TEXT:
Point is, everyone makes decisions, but the more choices, the better.  I've had to learn to live with my EV.  While nothing major, I drive a little differently now than I did with a gas car.  But the trade off for me has been well worth it.  I haven't been to a gas station since June and have over 7000 miles in my EV now.  I have saved *over *$1250 in gas in just 6 months, plus another $40 on the oil change I no longer need.  My total cost in operating the car: less than $250 in electricity (although I'm going to need to replace the wiper blades soon).  I would need some MAJOR incentives to ever go back to a gas car voluntarily.  I don't even enjoy the way they ride now.  

The only thing that bugs me is that the same guys who ***** about government subsidies of EVs and alternative fuels are also the first to expect the Fed to step in and subsidize oil if prices go up (and blame Obama, too).  It's hypocrisy.  

Well, honestly, the insecurity of SUV owners bugs me, too.  I've found that people who drive in SUVs are far more worried about what I'm driving than I am of them.


----------



## Carol (Jan 30, 2012)

Steve said:


> Sounds great.  I live in an area where there are a lot of trucks.  The area is rural and lots of people work on farms.  We have horses, goats, sheep, and lots of alpaca farms, too.  Most rational people completely understand the need for vehicles that are fit for the job.

Item coordinate data:

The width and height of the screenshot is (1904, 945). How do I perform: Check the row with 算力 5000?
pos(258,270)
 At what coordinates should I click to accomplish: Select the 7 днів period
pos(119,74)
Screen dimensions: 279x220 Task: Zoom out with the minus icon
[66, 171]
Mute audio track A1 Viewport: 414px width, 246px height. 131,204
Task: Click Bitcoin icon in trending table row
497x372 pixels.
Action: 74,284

--

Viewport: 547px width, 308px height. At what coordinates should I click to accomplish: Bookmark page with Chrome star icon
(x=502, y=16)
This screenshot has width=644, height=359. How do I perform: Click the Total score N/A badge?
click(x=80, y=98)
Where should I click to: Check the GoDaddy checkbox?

EXERCISE REQUIREMENTS:
1 - Answer these questions about the EV forum thread:
(a) How many miles does the poster have on the EV?
(b) What does the poster give as the total cost of electricity for operating the car?
(c) On what date is Carol's post dated?
2 - Reproduce the EV forum thread word for word, between "The only thing" and "(Jan 30, 2012)", inclusive.
3 - Can you take the EV forum thread further, picking up after its last sentence?

TASK RESPONSES:
1 -
(a) Over 7000 miles.
(b) Less than $250.
(c) Jan 30, 2012.

2 -
The only thing that bugs me is that the same guys who ***** about government subsidies of EVs and alternative fuels are also the first to expect the Fed to step in and subsidize oil if prices go up (and blame Obama, too).  It's hypocrisy.  

Well, honestly, the insecurity of SUV owners bugs me, too.  I've found that people who drive in SUVs are far more worried about what I'm driving than I am of them.


----------



## Carol (Jan 30, 2012)

3 -
> 
> But, even further than that, I think people should have choices, and THAT is why I LOVE the idea of pushing and pushing the market to open up and offer real alternatives to what is essentially a 100+ year old technology.  Everyone makes choices based upon priorities.  For me, it's about two main things: energy independence and money.  As far as I'm concerned, if you have the money to purchase, maintain and operate a truck when gas is $5/gallon, go for it.  Not my business.
> 
> ...



I dunno if its insecurity, but there was a stretch of years where it seemed like "SUV driver" was spat like a curse word and we were being strung up as the Devil incarnate if an environmental issue came up in conversation.  Or the criticism that I don't "need" an SUV.  Hey, so-and-so doesn't have one, why do you need one?  It gets tiring.  But it doesn't bother me what you drive....I think its awesome that you are driving an EV and even more awesome that you're sharing your experiences.  

And I agree with you 100 percent, the more choices the better IMO.


----------



## Steve (Jan 30, 2012)

Carol said:


> I dunno if its insecurity, but there was a stretch of years where it seemed like "SUV driver" was spat like a curse word and we were being strung up as the Devil incarnate if an environmental issue came up in conversation.  Or the criticism that I don't "need" an SUV.  Hey, so-and-so doesn't have one, why do you need one?  It gets tiring.  But it doesn't bother me what you drive....I think its awesome that you are driving an EV and even more awesome that you're sharing your experiences.
> 
> And I agree with you 100 percent, the more choices the better IMO.


Well, I definitely have a bias against women who drive SUVs, but it has nothing to do with their gas mileage. 

Seriously, though, there's a lot of pigeonholing that goes on.  People presume a lot of things about you based on what kind of car you drive.  If you're a guy in a Miata, the stereotype is that you're gay.  Guys in lifted trucks are overcompensating.  Guys in porsches are rich but still overcompensating.  Etc, etc.  And electric cars are for treehugger, envirokooks.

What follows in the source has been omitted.